How to Fish the Jetty on South Padre Island, Texas

Overlooking the Gulf of Mexico at the southernmost tip of the Lone Star State, South Padre Island is one of the most reliably productive saltwater fishing spots in Texas. Two jetties -- one at either end of the long, narrow island -- provide access for shore fishermen to cast into the surf for dozens of fish species, including game fish that are seldom found elsewhere along the Texas coastline.

  1. Getting There

    • The jetty at the south end of South Padre Island is by far the more easily accessible of the two. From the mainland city of Port Isabel, head east on State Highway 100, also known as the Queen Isabella Causeway, and then turn right onto State Park Road 100. The jetty is located in Isla Blanca Park, about 5 miles from Port Isabel. To get to the northern jetty, turn left instead of right on State Park Road 100, and head up the coast for about 35 miles. The road ends after a few miles, so you'll have to drive on the beach most of the way. The trip to the north jetty is advisable only with four-wheel drive and during fair weather.

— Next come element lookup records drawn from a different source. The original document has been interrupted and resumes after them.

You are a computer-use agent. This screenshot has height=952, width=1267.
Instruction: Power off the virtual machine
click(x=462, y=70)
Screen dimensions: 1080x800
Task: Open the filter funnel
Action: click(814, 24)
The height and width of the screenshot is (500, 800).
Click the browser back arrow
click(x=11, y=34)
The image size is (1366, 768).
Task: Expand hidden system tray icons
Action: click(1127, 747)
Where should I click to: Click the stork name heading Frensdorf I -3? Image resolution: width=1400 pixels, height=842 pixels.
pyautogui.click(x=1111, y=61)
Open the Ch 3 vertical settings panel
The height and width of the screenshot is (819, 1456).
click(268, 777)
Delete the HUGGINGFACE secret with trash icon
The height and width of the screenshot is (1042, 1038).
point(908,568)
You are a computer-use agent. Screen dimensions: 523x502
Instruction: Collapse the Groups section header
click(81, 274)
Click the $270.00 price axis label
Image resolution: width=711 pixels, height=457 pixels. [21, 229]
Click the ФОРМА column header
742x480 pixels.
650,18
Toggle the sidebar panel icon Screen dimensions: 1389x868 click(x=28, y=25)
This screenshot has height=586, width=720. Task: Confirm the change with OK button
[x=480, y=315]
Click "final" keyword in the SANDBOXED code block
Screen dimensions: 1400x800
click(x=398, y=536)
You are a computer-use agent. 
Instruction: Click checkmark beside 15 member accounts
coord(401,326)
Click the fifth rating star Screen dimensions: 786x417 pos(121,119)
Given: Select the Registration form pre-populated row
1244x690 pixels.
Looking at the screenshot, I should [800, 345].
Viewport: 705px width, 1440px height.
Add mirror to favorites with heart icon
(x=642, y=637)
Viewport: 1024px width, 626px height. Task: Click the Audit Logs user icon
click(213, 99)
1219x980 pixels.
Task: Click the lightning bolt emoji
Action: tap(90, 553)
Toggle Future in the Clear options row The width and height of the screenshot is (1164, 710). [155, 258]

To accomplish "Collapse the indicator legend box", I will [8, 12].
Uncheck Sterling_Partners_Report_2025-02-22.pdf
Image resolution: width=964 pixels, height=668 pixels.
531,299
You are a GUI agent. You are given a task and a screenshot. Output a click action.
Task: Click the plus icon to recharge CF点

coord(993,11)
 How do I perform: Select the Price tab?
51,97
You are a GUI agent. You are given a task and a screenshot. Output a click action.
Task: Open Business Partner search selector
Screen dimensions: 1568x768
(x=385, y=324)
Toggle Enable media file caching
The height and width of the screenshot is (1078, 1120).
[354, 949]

    Winter and Spring Fishing

    • Fishing starts early on South Padre Island, and you can catch black drum, redfish and sheepshead as early as January. These species are available year-round, but prime fishing takes place from the jetties between February and April. Try casting silver or gold spoons from the jetties, or use live baits on bottom rigs. Small crabs are among the most effective live baits, but minnows and live shrimp can also catch fish. Fishing for seatrout begins to pick up as spring progresses, with peak action available in June. Try live minnows or minnow-imitating lures like jigs, plugs and spoons for seatrout. The best fishing usually takes place during a rising or falling tide.

    Summer and Fall Fishing

    • Once waters warm up past the 70 degrees Fahrenheit mark, fishing heats up for Spanish mackerel, king mackerel, pompano and several other species. Mackerel often strike large, flashy spoons, while pompano prefer smaller jigs. Cobia, mangrove snapper, ladyfish and flounder are also available. Because of their southern location, the South Padre Island jetties offer opportunities to catch fish species that are extremely rare elsewhere along the coast. Big tarpon may strike large minnows and plugs in summer and fall, and anglers often catch snook on medium-sized minnow imitations. The waters around South Padre Island support the only reliable snook population in the United States outside of Florida. A few redfish and seatrout hang around through summer, and these fish reappear in greater numbers with the arrival of fall.

    Know Before You Go

    • Easy access makes the southern jetty the more popular fishing spot on South Padre Island, but the more remote northern jetty often rewards those willing to make the trip with better fishing. A current Texas saltwater fishing license is required to fish anywhere on South Padre Island. Licenses are available through the Texas Parks and Wildlife website as well as tackle shops and other retailers across the state. License retailers on South Padre Island include Island Market on Padre Boulevard and Island outfitters on West Swordfish Street. Statewide saltwater fishing seasons, limits and other regulations are in effect, and a complete guide to current regulations is available through the Texas Parks and Wildlife website and wherever fishing licenses are sold.